Так прошло два года, и вот Фернандо стал жертвой жестоких преследований — тогда-то я и услышала о вашем приезде в Андалусию. Поверьте, если его жизнь оборвется, то легко и почти без страданий оборвется и моя.
Позавчера дон Иниго и его дочь проехали по горам Сьерры. Вам известно, ваше величество, что с ними произошло.
Дон Карлос, как всегда, смотрел какими-то невидящими глазами, но утвердительно кивнул головой.
— Следом за ними явились солдаты, — продолжала девушка, — они разогнали людей Фернандо и, чтобы не терять времени в погоне за ними с горы на гору, разожгли пожар в Сьерре и окружили нас огненным кольцом.
— Ты говоришь «нас», девушка?
— Да, говорю «нас», ваше величество, ибо я была с ним: я уже сказала вам, что я живу его жизнью.
— Так что же произошло? — спросил король. — Ведь атаман разбойников сдался, его захватили и заточили в тюрьму.
— Дон Фернандо в надежном месте, в пещере, которую мне завещала мать.
— Но нельзя же вечно жить в лесу. Голод выгонит его из убежища, и он попадет в руки моих солдат.
— Я тоже подумала об этом, ваше величество, — промолвила Хинеста, — потому-то, захватив с собой перстень и пергамент, я и пришла, чтобы добиться встречи с вами:
— А когда пришла, то узнала, что я отказал в помиловании Сальтеадора, отказал сначала его отцу, дону Руису де Торрильясу, а затем верховному судье — дону Иниго, не правда ли?

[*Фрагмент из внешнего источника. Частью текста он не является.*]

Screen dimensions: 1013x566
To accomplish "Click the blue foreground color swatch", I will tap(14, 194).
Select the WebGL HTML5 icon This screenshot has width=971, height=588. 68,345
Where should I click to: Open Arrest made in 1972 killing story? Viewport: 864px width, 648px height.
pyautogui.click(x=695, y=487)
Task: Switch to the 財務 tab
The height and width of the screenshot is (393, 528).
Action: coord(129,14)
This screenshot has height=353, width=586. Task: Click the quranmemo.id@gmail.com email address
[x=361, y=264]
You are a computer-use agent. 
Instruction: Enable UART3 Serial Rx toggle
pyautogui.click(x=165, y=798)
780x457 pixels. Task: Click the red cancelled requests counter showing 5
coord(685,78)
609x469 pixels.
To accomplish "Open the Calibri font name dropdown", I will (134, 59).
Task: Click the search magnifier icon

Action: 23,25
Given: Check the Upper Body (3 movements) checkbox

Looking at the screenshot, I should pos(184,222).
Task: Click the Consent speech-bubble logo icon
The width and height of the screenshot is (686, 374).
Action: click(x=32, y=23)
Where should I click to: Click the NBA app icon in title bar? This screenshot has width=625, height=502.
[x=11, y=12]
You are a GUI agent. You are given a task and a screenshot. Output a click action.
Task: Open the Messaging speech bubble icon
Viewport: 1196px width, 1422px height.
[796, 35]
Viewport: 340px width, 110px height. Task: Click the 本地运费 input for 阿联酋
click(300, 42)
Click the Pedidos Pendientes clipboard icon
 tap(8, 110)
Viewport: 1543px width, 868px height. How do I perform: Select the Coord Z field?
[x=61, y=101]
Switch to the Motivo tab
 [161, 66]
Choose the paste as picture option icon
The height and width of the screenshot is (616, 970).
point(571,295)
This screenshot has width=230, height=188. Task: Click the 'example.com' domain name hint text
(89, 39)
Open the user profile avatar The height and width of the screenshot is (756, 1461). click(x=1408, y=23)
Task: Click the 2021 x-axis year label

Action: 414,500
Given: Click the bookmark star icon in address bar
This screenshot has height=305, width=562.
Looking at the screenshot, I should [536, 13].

— Да, узнала, и это еще больше утвердило меня в решении проникнуть к королю. Я говорила себе: «Дон Карлос может отказать чужому, кто заклинает его о помиловании во имя человеколюбия или из милости, но дон Карлос не откажет сестре, ибо она заклинает его отчей могилой!» Король дон Карлос, сестра твоя заклинает тебя именем Филиппа — нашего отца — помиловать дона Фернандо де Торрильяса.
Хинеста произнесла эти слова с чувством собственного достоинства, хоть и преклонив колена перед королем.
А он смотрел на нее, пока она стояла в этой почтительной позе, и на его лице нельзя было прочесть, что же творится в его душе.
— Так знай же, — после минутного молчания произнес он, — помилование, о котором ты меня просишь, у меня в руках, хотя я и поклялся никому не давать помилования.
Но оно требует выполнения двух условий.
— Значит, ты дашь мне бумагу о его помиловании? — обрадовалась девушка, пытаясь схватить руку короля и прильнуть к ней губами.